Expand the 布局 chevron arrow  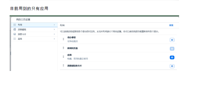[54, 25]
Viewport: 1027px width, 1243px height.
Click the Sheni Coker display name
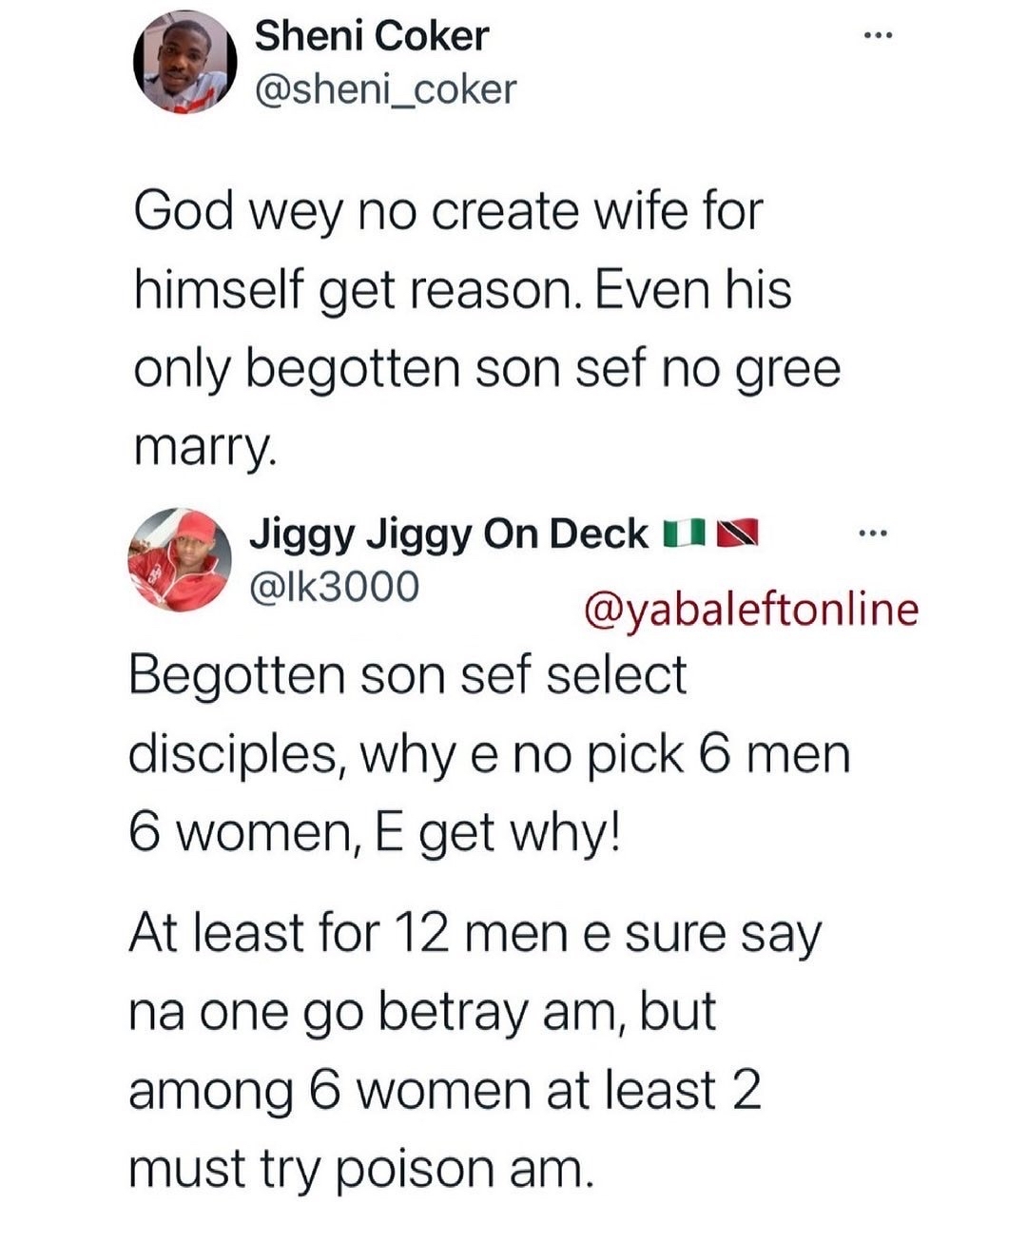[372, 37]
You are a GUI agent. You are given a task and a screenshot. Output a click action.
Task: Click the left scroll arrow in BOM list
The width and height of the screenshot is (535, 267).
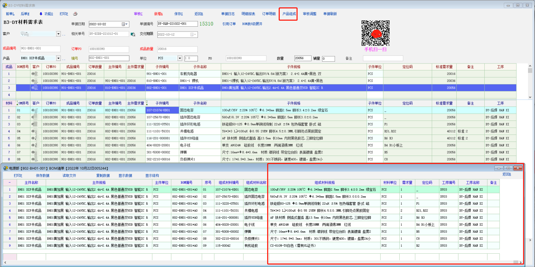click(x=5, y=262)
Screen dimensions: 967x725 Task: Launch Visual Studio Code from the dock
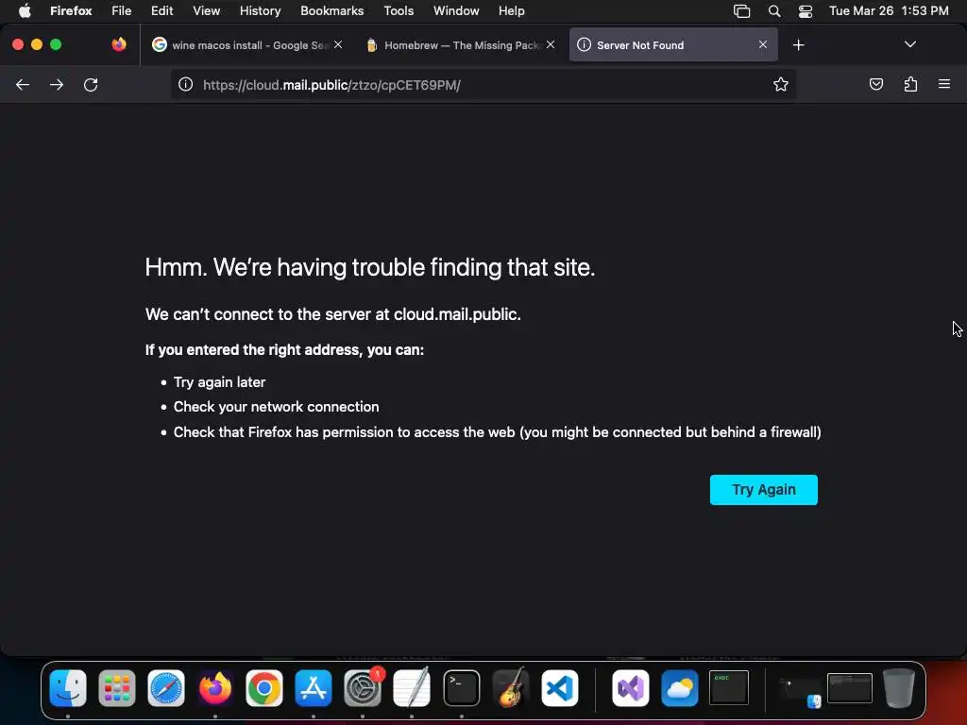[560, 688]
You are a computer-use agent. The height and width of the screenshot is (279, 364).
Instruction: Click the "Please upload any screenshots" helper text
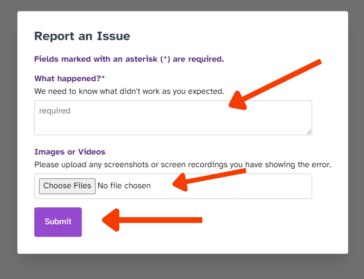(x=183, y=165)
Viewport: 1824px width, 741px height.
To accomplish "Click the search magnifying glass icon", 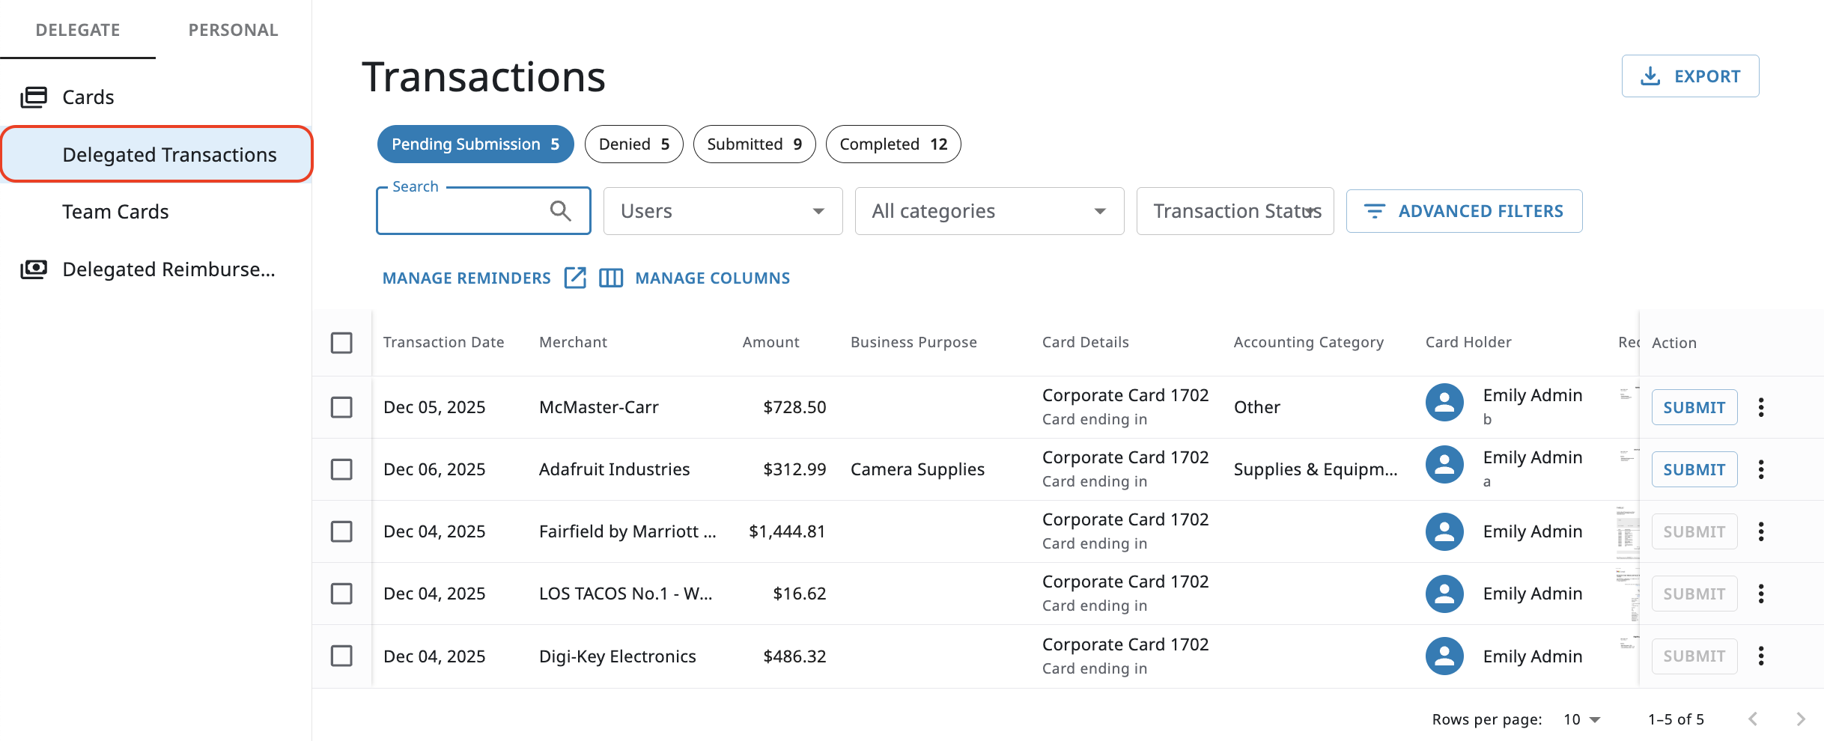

**EXERCISE BRIEF:** Your copy should consist only of the lines from the line holding "Task: Click the left scroll arrow in BOM list" through the final line of the listing above, both included, with all pictures omitted.

**TASK SOLUTION:**
Task: Click the left scroll arrow in BOM list
The width and height of the screenshot is (535, 267).
click(x=5, y=262)
Screen dimensions: 967x725 Task: Launch Visual Studio Code from the dock
[560, 688]
You are a computer-use agent. The height and width of the screenshot is (279, 364).
Instruction: Click the "Please upload any screenshots" helper text
(x=183, y=165)
Viewport: 1824px width, 741px height.
To accomplish "Click the search magnifying glass icon", 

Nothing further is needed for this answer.